The problem with a mean is that it's a single number standing in for a distribution, and latency distributions are not symmetric. Most requests are fast. A few are catastrophic. The mean buries those few in a sea of fast ones, and the few are exactly the requests your users remember. If one request in a hundred takes two seconds and the rest take 20ms, your average is still about 40ms and looks fine, while one user in a hundred is staring at a spinner and deciding you're rubbish.
The fix is to stop looking at the average and look at percentiles. p50 is the median, the typical request. p99 is the line below which 99% of requests fall, which is to say it's the slow tail you can't see otherwise. When I plotted p99 next to the mean, the mean sat flat at 40ms and p99 spiked to nearly two seconds several times an hour. That spike was the whole story. The average had been quietly averaging it away.

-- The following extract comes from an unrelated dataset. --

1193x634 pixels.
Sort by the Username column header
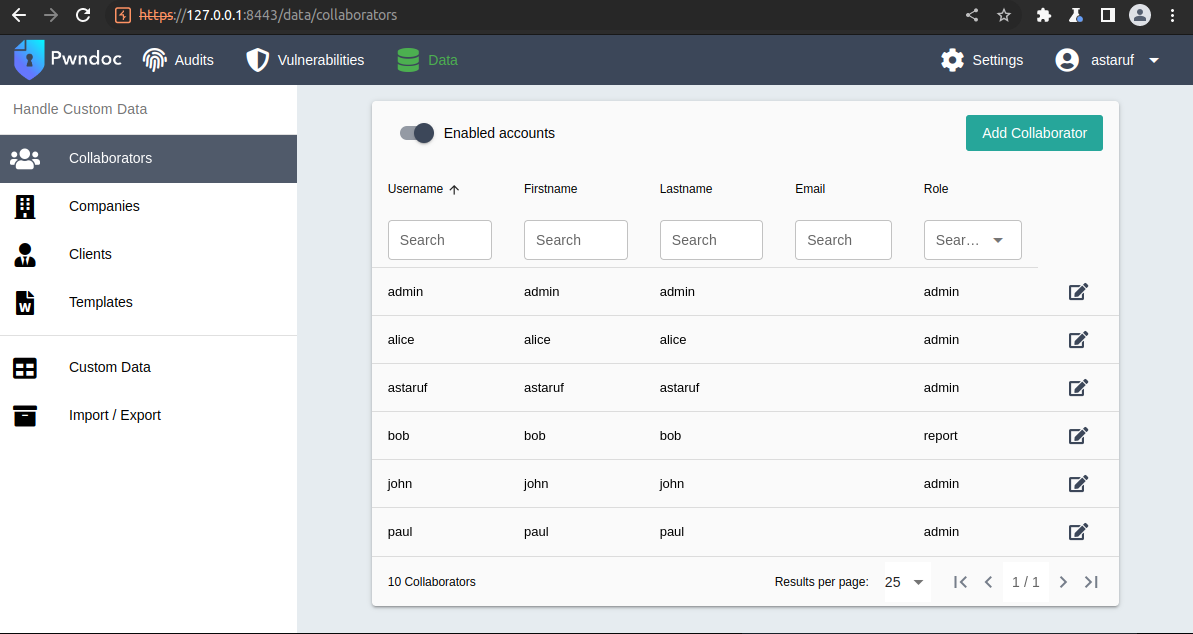pos(415,189)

There's a subtler trap I walked straight into next. Once you have percentiles, you start wanting to aggregate them, roll up p99 across several instances, or across a longer window. You cannot average percentiles. The mean of three instances' p99 values is not the p99 of the combined traffic, and it can be wildly wrong. A p99 of 100ms on a box doing ten requests a second and a p99 of 100ms on a box doing ten thousand are not the same evidence, and averaging them throws away exactly the weighting that matters.
The right way is to aggregate the underlying distribution and compute the percentile once, at the end, over everything. In practice that means histograms. Prometheus' histogram metrics store request counts in latency buckets, and histogram_quantile computes the percentile across whatever set of series you've summed. You sum the buckets first, then take the quantile. The buckets are an approximation, the boundaries matter, but it composes correctly, which the percentiles themselves do not.
A couple of things fell out of this that I now do reflexively. I never put a bare average latency on a dashboard any more; it goes next to p50, p90 and p99 or it doesn't go up at all. And when something is slow, I look at p99 first, because the average will tell me everything is fine right up until I've lost the user.
The mean isn't useless. It's just answering a different question than the one your users are asking. They don't experience your average. They experience their request, and some of them are living in the tail.